Kreditur yang dikecualikan dari pembagian menurut prinsip keseimbangan di atas hanya kreditur yang mempunyai kedudukan yang diistimewakan (Pasal 1132 KUH Perdata). Oleh karenanya dalam garis besarnya ada dua jenis kreditur, yaitu kreditur yang piutangnya tidak diistimewakan yang biasa disebut kreditur konkuren, dan kreditur yang piutangnya diistimewakan, yang biasa disebut kreditur preferen.
Kreditur preferen akan mendapat pembayaran lebih dahulu dari hasil penjualan barang-barang debitur dan nanti sisanya yang dibayarkan kepada kreditur konkuren menurut prinsip keseimbangan (secara proporsional sesuai dengan besar kecilnya utang).
Di dalam Pasal 1133 KUH Perdata disebutkan pihak-pihak yang berkedudukan sebagai kreditur preferen, yaitu :
1. orang yang berpiutang yang mempunyai hak istimewa;
2. orang-orang pemegang gadai;
3. orang-orang pemegang Hipotik.
Yang disebut kreditur yang mempunyai hak istimewa adalah kreditur yang piutangnya oleh undang-undang diberi kedudukan yang lebih tinggi terhadap kreditur-kreditur lain karena sifatnya piutang itu. Contohnya penjual barang yang harga barangnya belum dibayar mendapat hak istimewa terhadap hasil penjualan barang tersebut. Namun menurut pasal tersebut pemegang gadai dan Hipotik mempunyai kedudukan yang lebih tinggi dari kreditur yang mempunyai hak istimewa tadi.
Keistimewaan atau keutamaan yang dimiliki oleh pemegang gadai, Fidusia, Hipotik, dan hak tanggungan, terutama adalah bahwa dalam hal pihak debitur lalai dalam membayar utangnya (wanprestasi, cidera janji), maka untuk memperoleh pelunasan atas piutangnya kreditur tidak perlu menggugat melalui pengadilan (litigasi).

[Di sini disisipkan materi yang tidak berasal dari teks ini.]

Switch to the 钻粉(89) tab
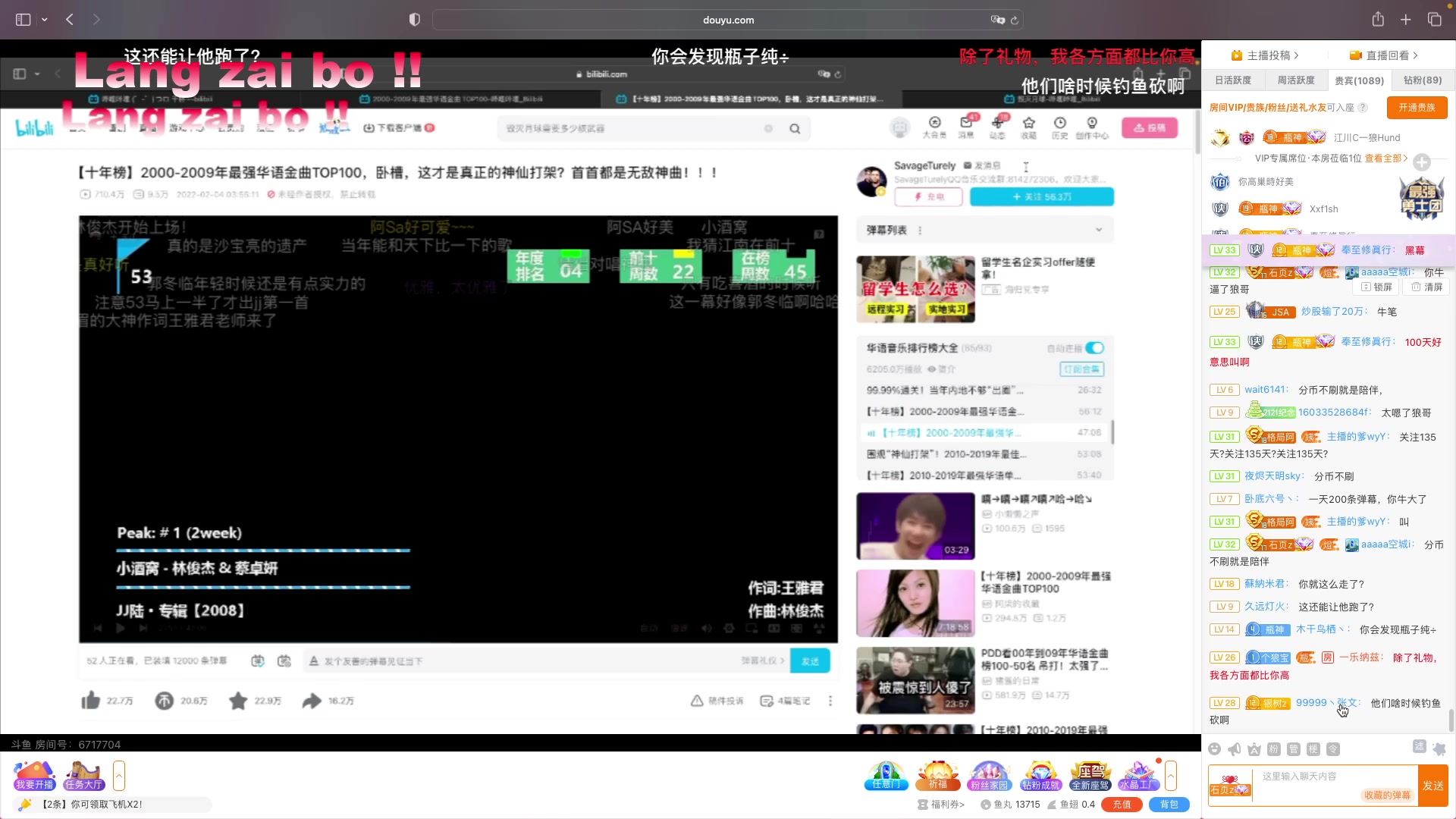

Bahkan bagi pemegang hak tanggungan pertama mempunyai hak menjual obyek hak tanggungan atas kekuasaan sendiri melalui pelelangan di muka umum, yang dalam kepustakaan hukum disebut parate eksekusi.

2.1.1 Utang Yang Dapat Dibebani Hak Tanggungan.
Hak tanggungan tidak hanya dapat dibebankan kepada utang yang sudah ada, tetapi juga terhadap utang yang timbul dari perjanjian pemberian fasilitas kredit, baik yang jumlahnya sudah ditentukan dalam perjanjian tersebut, maupun yang jumlahnya akan ditentukan pada saat pengajuan permohonan eksekusi (Pasal 3 ayat (1) UUHT). Di sini terlihat kelebihan hak tanggungan dibandingkan dengan Grosse Akte Pengakuan Utang, yang hanya bisa dieksekusi bila jumlah utang yang disebutkan di dalamnya sifatnya “fix”, jadi tidak dalam hal jumlah utang masih harus dihitung kemudian (saat pengajuan permohonan eksekusi).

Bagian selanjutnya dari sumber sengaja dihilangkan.